Abstract
1187
Objectives: Dynamic modeling is an important method to quantify metabolic processes using 18F-fluorodeoxyglucose positron emission tomography (18F-FDG-PET). For liver studies, a tracer is supplied to entire liver vascular anatomic regions by both the hepatic artery (HA) and the portal vein (PV). The standard modeling using the artery blood input cannot reflect its true time domain delay and scattering of the portal vein input. Our study is to develop an improved dynamic modeling system to quantify the liver tracer kinetics in damaged hepatic vascular lesions.
Methods: The time-activity curve (TAC) was created based the drawn region of interest (ROI) in different organs (Fig 1.A) of patient using co-registration images of PET/CT. Portal vein tracer concentration was estimated according to the time domain delay and scattering of the tracer signal of the hepatic artery and corrected by the measurements of gut radioactivity. Our improved dynamic model considered two pools: input1 (CHA(t)) from the hepatic artery, which was acquired from the TAC of aorta, and input2 (CPA(t)) from the portal vein, which was corrected by gut radioactivity (Cgut(t)) (Fig 1.B). The TACs of different regions were used to estimate the parameter of the model by the equations in Fig 1.C. According to the metabolic characteristics of 18F-FDG, the model of 18F-FDG metabolism includes the 3 rate constants (K1, K2, and K3), where K1 represents the transfer constant 18F-FDG for blood-to-cell; K2 represents the transfer constant 18F-FDG for cell-to-blood; K3 represents the transfer constant for 18F-FDG to 18F-FDG-6P. Finally, we define the metabolic parameter Ki=K1K3/(K2 +K3) to represent the overall metabolic rate of the liver. The Ki values between the healthy liver and tumors vascular nodules were compared. At the end, the deep learning methodology was applied for those TACs to improve the quality of the goodness of fitting.

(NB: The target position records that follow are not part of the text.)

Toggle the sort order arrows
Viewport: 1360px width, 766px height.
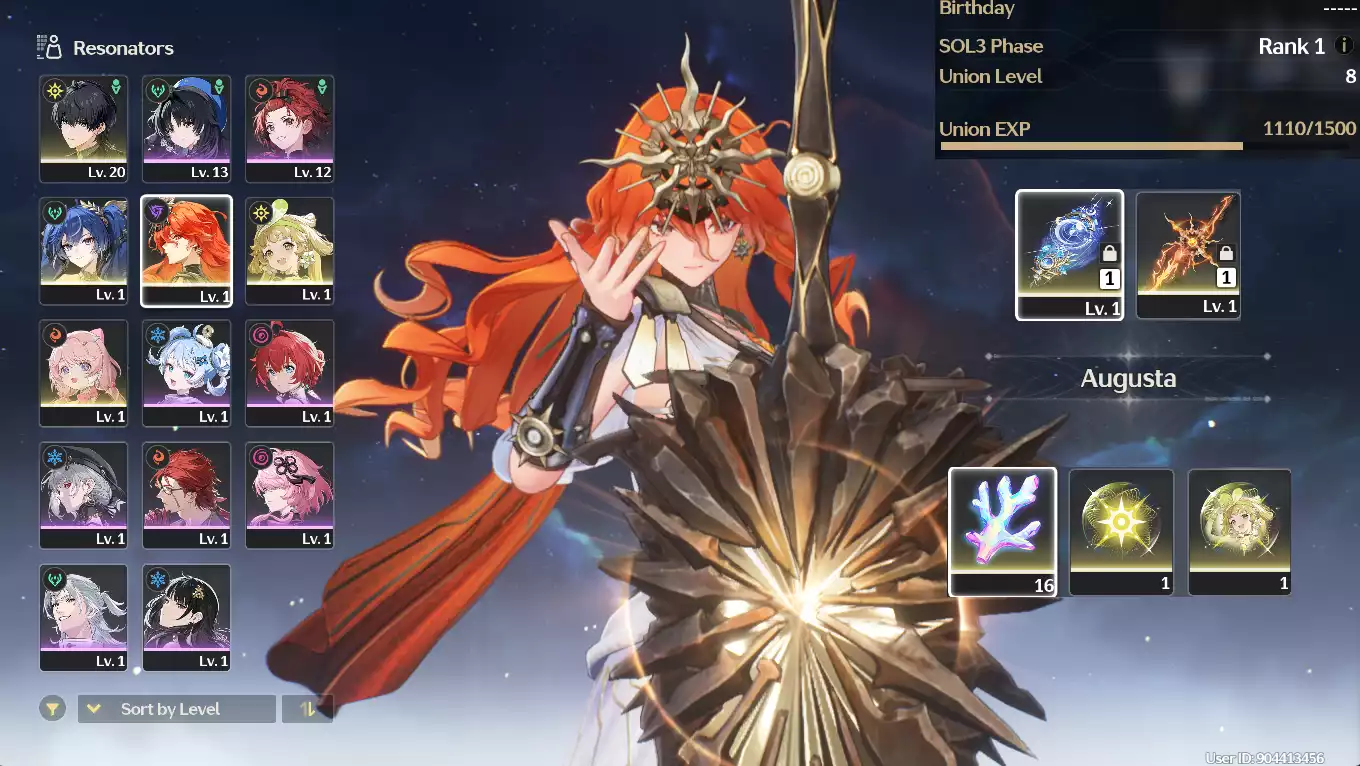(308, 709)
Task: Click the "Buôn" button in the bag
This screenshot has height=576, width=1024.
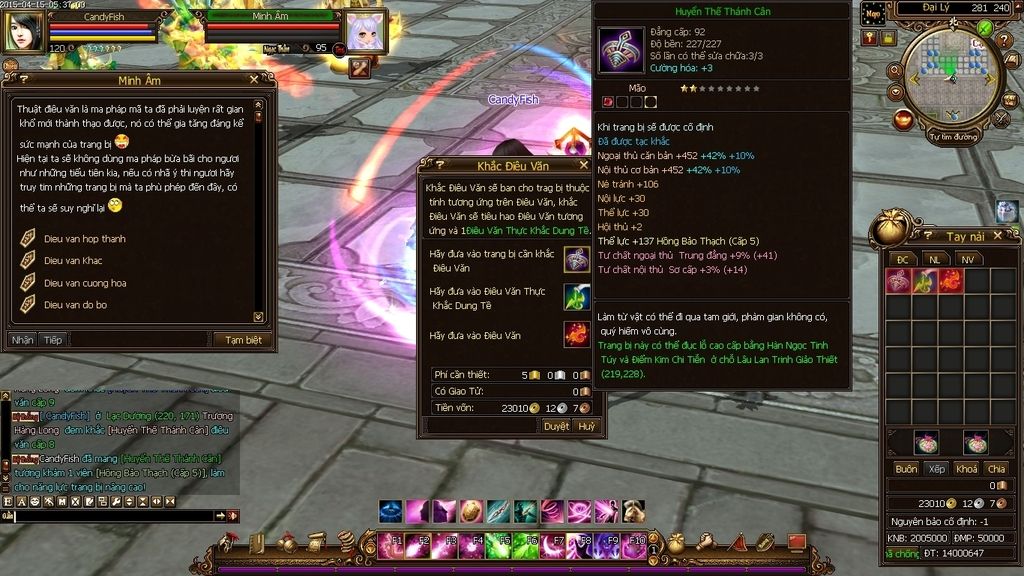Action: pos(906,469)
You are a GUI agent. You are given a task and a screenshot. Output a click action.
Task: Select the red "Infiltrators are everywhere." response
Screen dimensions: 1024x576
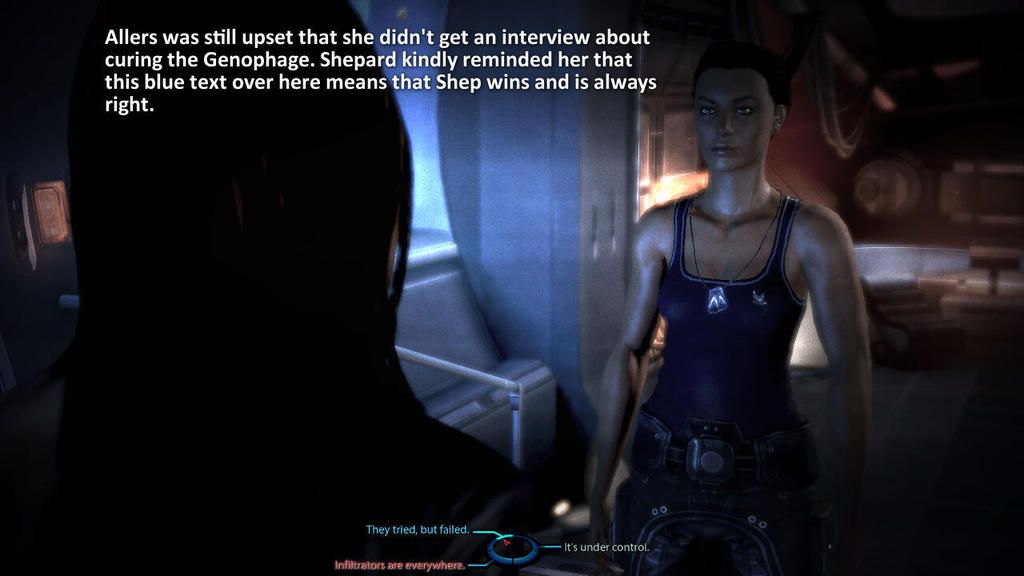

Results: The modified dual input function of 20 TACs of different regional ROIs from a liver cancer patient showed improved curve fitting by coefficient of variation (CV), for instance in 2TCM, the K1 value of the malignant vascular nodule is reduced from 3.09% to 0.63%, while the mean value of K1 remain the similar level (Table 1). These findings validated the improved model-based estimation of the dual input for two-tissue compartment model (2TCM) to get realistic data modeling. The peak of the dual input was delayed 30 seconds compared to the aortic input indicated that the time domain delay from the dual input is more realistic for liver vascular system (Fig 2). Regarding model selection between 2TCM and 1TCM, the CV% value were much smaller in 2TCM (0.63% vs 4.84%, Table 1), therefore, Ki values in the liver malignant and healthy vascular nodules were analyzed based on 2TCM. And the results suggested that Ki values of the malignant vascular nodules were significantly higher than the healthy liver vascular nodules (0.52 ± 0.080 vs 0.007 ± 0.002) (Table 2). Simultaneously, Ki values in the tumor bed were analyzed (the malignant vascular nodules were cut off for one year, male,62), the results show that the Ki values of the tumor bed were similar to the healthy liver vascular nodules (0.054 ± 0.006 vs 0.035 ± 0.012) (Table 3).
Conclusions: This study provided an improved dynamic model with dual input function, which has been well-fitted with the original 18F-FDG-PET dynamic data from a liver cancer patient. This dynamic model has been proved to be a quantitative method to distinguish the healthy liver vascular nodules from malignant vascular nodule. This new modeling method deserves further analysis with large amount patients to validate its function for quantifying the liver tracer kinetics in damaged hepatic vascular lesions.